Great Lakes levels, deep-sea coral and an ‘incomplete’ grade: this week in environmental news

Each week, the Michigan Nature Association gathers news stories from around the state and country related to conservation, nature, and environmental issues. Here is a peek at what happened this week in environmental news:

Smoother sailing as Great Lakes levels continue their rebound (Detroit Free Press): After last winter’s record snowfall and a rainy spring, Great Lakes levels are recovering faster than they have in decades. All of the Great Lakes with the exception of Lakes Huron and Michigan are above their long-term average depths going back to 1918.

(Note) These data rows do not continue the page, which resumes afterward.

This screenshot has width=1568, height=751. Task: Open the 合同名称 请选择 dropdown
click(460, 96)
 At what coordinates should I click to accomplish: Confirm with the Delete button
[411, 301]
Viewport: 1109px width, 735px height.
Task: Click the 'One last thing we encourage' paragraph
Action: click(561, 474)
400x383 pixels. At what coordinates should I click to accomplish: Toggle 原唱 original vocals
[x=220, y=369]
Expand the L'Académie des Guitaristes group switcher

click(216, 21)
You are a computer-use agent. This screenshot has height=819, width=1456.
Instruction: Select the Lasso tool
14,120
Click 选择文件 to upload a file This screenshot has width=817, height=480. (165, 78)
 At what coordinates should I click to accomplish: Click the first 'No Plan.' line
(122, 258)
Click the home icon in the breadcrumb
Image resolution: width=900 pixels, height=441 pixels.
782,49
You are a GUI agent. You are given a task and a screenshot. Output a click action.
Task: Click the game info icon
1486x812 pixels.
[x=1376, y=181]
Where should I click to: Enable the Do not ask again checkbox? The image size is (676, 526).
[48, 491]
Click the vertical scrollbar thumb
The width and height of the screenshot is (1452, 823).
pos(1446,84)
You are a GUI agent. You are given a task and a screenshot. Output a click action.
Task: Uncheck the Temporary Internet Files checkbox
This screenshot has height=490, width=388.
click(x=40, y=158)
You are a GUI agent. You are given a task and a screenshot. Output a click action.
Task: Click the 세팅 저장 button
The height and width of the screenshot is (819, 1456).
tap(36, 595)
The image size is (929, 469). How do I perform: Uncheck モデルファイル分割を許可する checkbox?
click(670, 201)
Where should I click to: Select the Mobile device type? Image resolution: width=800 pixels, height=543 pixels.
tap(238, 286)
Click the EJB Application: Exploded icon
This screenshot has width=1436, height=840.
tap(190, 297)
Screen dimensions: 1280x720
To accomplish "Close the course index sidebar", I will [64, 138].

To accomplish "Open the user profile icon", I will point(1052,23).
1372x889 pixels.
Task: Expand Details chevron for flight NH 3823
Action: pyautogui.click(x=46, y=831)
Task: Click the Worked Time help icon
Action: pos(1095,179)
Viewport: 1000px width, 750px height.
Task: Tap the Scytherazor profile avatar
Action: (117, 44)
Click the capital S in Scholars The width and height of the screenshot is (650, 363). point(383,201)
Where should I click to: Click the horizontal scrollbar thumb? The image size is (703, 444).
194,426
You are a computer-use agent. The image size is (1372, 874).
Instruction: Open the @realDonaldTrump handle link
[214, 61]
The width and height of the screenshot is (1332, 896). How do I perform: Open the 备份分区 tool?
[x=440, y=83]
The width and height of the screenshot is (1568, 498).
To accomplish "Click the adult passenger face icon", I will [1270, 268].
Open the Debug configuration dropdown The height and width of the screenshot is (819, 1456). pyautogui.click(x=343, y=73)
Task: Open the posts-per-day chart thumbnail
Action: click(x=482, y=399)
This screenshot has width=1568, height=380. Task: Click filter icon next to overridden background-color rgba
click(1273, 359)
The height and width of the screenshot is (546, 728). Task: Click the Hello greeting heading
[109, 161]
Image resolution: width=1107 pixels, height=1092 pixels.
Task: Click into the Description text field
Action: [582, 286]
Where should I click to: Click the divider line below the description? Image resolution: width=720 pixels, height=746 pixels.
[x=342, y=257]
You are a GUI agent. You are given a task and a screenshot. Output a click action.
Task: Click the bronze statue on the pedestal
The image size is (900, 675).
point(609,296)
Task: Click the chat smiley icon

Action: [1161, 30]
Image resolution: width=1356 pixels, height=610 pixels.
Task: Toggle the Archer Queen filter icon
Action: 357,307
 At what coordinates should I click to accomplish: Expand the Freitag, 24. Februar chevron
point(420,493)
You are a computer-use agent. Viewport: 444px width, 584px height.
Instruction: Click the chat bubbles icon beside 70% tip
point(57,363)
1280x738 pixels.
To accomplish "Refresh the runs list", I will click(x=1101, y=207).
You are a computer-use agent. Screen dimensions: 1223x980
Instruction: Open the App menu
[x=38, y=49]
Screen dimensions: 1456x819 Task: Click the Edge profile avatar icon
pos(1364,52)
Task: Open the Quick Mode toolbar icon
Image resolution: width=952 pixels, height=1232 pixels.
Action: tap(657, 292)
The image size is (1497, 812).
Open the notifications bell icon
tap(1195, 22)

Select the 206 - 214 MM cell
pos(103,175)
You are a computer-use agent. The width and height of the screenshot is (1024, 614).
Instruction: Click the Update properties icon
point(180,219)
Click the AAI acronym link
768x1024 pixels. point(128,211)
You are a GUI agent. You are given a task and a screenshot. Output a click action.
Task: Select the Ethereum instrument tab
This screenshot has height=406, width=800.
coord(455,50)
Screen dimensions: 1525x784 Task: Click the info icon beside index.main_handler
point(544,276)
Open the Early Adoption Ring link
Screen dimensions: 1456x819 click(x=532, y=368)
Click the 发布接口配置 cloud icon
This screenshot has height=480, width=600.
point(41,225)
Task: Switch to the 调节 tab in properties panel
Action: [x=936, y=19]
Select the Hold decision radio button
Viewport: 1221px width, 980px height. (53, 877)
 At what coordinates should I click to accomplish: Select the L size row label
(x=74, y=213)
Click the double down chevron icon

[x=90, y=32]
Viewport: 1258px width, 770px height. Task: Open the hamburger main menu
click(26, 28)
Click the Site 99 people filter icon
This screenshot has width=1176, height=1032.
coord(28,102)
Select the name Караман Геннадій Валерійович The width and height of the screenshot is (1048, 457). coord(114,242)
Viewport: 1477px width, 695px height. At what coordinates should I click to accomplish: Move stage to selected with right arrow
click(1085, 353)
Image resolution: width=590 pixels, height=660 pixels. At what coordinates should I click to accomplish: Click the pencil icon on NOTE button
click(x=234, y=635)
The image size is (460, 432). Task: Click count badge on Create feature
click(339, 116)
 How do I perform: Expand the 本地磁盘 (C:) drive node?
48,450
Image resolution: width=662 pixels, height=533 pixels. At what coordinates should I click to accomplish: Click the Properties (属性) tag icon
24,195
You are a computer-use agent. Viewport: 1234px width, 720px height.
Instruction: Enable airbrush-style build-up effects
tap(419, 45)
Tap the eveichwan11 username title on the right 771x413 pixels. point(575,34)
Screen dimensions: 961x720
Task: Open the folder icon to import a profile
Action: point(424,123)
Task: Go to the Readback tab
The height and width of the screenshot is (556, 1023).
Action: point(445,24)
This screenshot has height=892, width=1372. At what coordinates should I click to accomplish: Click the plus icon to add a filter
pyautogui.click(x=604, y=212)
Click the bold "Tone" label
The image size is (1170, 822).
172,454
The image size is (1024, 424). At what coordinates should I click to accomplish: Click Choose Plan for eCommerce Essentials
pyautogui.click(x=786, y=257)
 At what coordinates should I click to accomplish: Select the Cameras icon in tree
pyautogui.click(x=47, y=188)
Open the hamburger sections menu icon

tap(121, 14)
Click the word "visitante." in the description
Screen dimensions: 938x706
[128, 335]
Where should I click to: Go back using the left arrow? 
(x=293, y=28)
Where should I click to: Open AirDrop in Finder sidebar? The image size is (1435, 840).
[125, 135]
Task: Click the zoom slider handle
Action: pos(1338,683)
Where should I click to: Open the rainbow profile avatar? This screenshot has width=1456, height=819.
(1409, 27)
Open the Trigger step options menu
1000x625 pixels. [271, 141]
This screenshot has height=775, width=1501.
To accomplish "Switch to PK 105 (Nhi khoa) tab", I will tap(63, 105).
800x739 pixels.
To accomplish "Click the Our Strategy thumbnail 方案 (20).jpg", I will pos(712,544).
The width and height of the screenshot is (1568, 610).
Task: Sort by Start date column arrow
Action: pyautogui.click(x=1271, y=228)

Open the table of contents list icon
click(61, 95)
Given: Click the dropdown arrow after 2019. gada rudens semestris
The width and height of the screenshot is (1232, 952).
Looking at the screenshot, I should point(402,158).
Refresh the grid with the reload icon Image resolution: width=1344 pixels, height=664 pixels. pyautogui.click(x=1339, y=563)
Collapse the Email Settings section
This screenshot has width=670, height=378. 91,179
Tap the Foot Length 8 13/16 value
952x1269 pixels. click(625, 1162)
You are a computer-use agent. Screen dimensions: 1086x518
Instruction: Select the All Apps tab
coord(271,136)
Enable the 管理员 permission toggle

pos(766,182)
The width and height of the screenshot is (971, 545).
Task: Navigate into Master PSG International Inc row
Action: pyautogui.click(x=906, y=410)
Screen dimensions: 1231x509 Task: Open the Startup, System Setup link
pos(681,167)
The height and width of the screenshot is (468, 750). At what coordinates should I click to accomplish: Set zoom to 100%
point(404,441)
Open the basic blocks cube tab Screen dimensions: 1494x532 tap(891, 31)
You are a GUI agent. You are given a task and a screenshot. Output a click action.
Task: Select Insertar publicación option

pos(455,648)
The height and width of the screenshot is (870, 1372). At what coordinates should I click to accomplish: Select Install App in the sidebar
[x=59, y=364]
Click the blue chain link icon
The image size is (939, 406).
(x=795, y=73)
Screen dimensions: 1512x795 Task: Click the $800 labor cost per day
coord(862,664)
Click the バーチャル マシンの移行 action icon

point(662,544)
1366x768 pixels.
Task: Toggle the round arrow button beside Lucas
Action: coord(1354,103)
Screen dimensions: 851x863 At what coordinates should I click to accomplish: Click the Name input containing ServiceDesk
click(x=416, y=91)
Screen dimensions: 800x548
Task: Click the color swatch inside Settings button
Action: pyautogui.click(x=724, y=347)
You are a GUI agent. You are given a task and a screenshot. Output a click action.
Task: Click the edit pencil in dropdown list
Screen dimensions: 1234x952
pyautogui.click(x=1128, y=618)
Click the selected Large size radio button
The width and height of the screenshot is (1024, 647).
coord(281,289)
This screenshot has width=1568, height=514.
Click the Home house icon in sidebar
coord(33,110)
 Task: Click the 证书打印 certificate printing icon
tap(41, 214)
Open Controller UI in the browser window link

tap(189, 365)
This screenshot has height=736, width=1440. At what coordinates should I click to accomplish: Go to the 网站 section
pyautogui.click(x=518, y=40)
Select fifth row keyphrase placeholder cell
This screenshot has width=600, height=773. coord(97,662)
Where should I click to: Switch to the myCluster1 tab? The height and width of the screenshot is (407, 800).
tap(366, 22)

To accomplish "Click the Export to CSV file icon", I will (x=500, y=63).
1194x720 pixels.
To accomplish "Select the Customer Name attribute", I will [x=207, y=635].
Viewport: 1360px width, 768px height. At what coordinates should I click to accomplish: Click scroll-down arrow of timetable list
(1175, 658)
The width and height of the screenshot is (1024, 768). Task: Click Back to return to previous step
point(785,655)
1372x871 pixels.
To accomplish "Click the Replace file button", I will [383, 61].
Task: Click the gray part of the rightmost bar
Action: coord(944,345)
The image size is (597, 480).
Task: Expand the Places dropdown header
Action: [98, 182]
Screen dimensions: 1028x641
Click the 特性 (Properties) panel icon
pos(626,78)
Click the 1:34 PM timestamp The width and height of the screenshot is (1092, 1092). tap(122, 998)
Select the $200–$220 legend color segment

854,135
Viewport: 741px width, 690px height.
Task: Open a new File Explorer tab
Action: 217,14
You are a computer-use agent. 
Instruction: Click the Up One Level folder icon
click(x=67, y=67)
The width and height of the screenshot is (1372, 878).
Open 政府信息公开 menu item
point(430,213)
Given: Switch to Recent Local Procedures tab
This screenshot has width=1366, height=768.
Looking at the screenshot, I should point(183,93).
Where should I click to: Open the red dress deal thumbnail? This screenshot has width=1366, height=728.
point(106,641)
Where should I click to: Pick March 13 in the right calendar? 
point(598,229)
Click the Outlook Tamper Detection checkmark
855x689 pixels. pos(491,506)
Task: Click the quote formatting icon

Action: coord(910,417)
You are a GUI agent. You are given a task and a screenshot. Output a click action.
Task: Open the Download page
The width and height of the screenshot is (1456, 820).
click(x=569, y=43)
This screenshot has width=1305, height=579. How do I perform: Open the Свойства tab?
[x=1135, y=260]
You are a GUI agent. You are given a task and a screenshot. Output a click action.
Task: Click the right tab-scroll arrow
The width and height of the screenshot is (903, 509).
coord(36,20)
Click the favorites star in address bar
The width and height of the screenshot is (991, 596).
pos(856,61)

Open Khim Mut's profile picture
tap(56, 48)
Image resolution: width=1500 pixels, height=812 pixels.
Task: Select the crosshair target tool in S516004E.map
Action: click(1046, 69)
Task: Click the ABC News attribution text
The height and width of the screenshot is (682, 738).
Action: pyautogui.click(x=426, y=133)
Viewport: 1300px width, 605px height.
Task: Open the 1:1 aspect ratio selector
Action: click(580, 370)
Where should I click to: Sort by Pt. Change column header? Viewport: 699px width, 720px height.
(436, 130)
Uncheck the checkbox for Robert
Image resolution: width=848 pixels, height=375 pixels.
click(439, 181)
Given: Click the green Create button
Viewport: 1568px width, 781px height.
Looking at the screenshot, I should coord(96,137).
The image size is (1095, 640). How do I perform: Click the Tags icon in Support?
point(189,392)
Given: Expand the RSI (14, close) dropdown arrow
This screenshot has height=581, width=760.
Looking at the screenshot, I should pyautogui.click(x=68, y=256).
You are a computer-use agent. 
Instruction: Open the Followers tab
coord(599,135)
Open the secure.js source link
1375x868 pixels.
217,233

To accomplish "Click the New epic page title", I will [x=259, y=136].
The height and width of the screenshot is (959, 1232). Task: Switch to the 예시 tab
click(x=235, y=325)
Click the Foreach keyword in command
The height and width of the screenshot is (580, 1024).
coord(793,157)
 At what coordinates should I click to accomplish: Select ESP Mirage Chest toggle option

Great Lakes water levels have rebounded significantly. Photo via Detroit Free Press.

 

Reaching Deep: BP oil spill had big impact on deep-sea coral (Conservation Magazine): A new study finds that deep-water coral communities were affected by the BP oil spill, even at large distances from the wellhead itself.

State Senate approves measure that would cancel wolf hunt ballot measure (WKZO): The Michigan State Senate has approved a measure that could nullify items on the November ballot that will ask voters to ban wolf hunts in Michigan. Conservation officials say they hope the House will take up the issue later this month.

Environmental group gives MI Legislature an ‘incomplete’ grade (WKAR): The Michigan League of Conservation Voters recently graded the slate legislature on performance in the 2013-2014 session, giving legislators an “incomplete” for the environmental score.

Ohio farmers point to algae law loophole (Great Lakes Echo): Farm groups in Ohio and environmentalists say a new state law that will certify fertilizer doesn’t go far enough to reduce phosphorous run-off into Lake Erie.